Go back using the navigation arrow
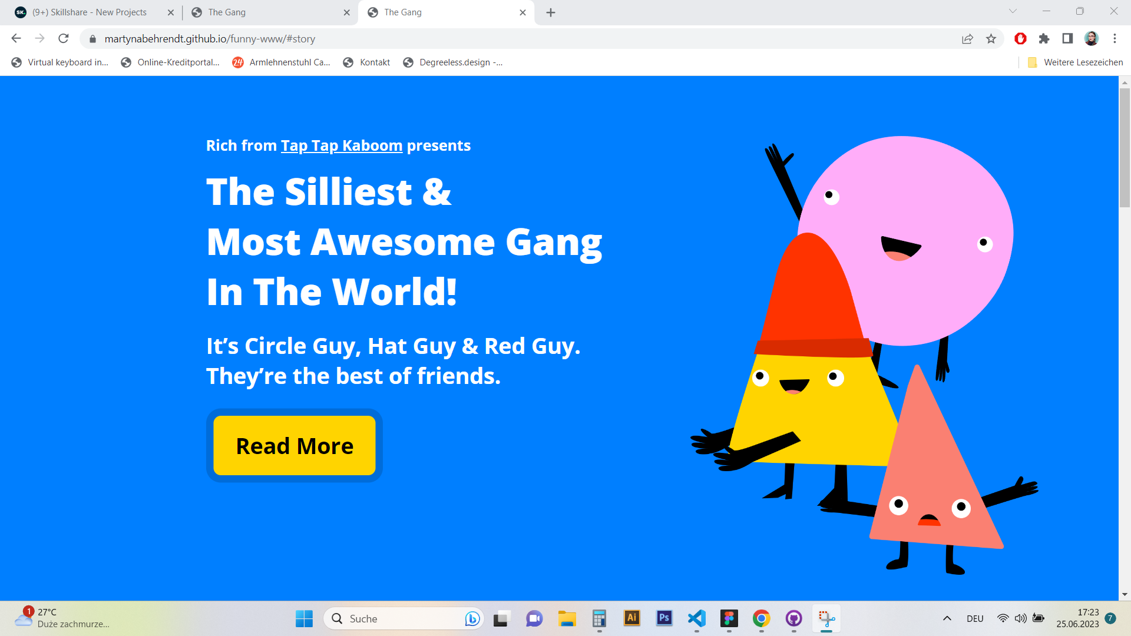Screen dimensions: 1131x636 point(15,38)
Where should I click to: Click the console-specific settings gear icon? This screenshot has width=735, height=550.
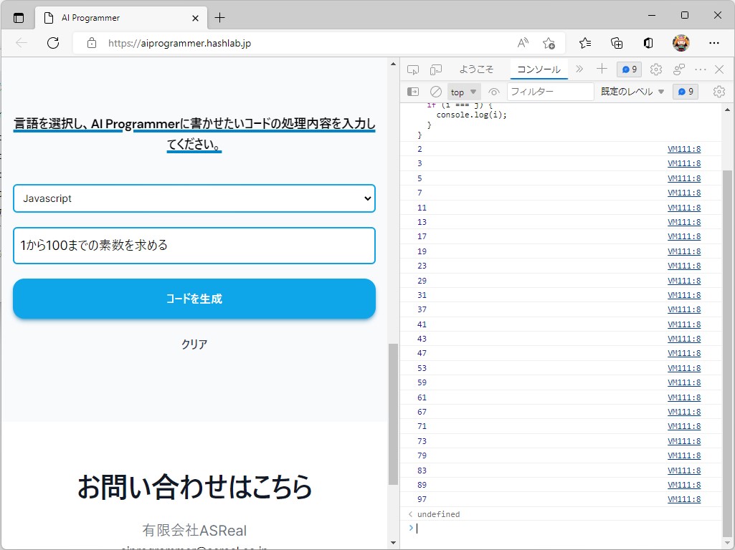pos(719,92)
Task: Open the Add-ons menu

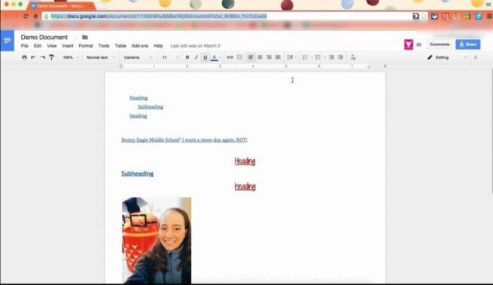Action: (x=139, y=46)
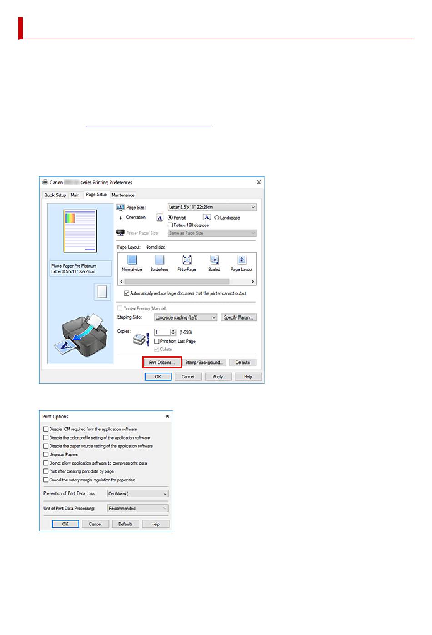Click the page layout horizontal scrollbar
Viewport: 432px width, 635px height.
pos(187,282)
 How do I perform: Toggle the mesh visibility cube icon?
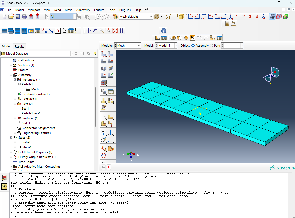click(272, 17)
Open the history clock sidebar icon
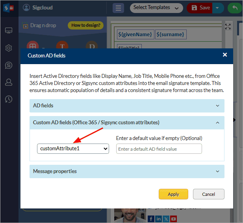243x223 pixels. (9, 99)
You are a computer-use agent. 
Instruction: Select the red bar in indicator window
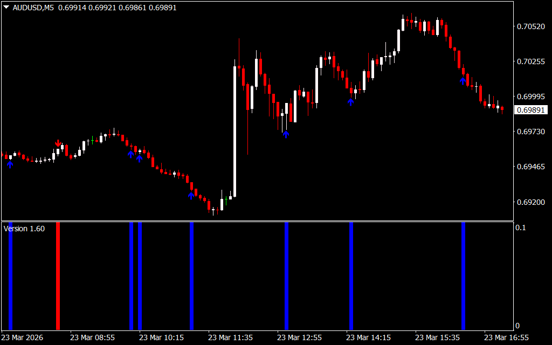point(58,275)
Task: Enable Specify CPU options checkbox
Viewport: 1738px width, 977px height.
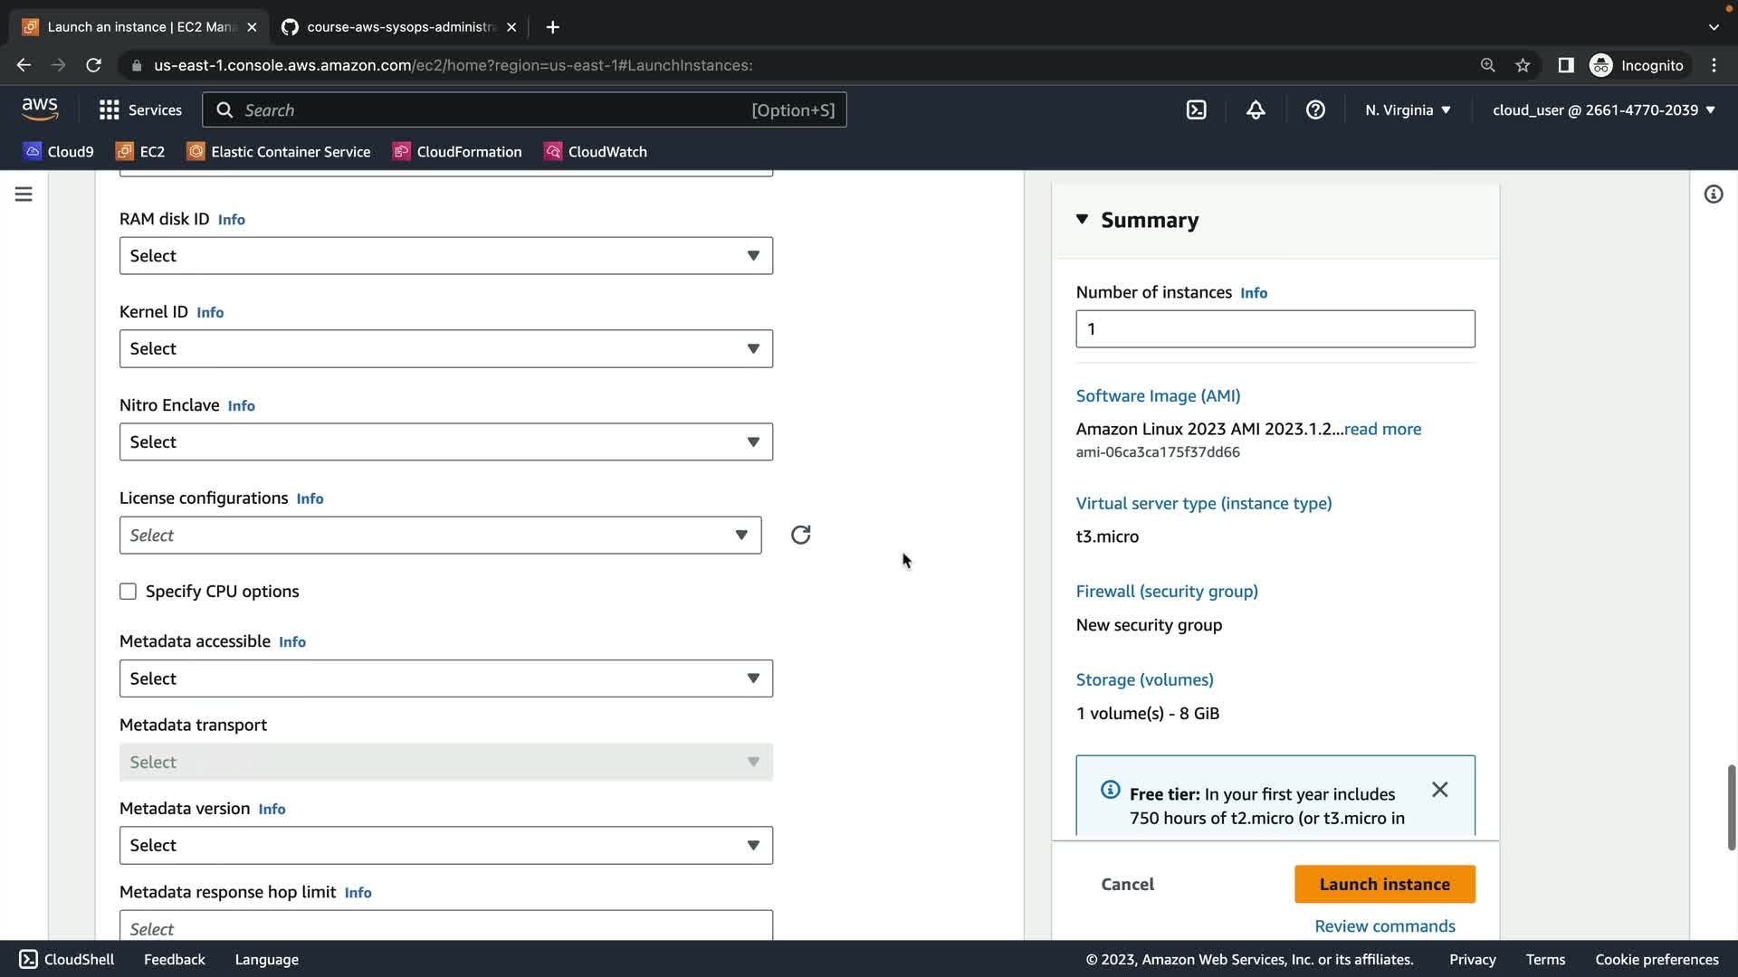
⁂
▶ _WHAT IS BEING ASKED_:
Count the lines in the listing above that contain the string "icon", treating uppercase and lowercase as different. Reply with the number alone.

▶ _TASK RESULT_:
3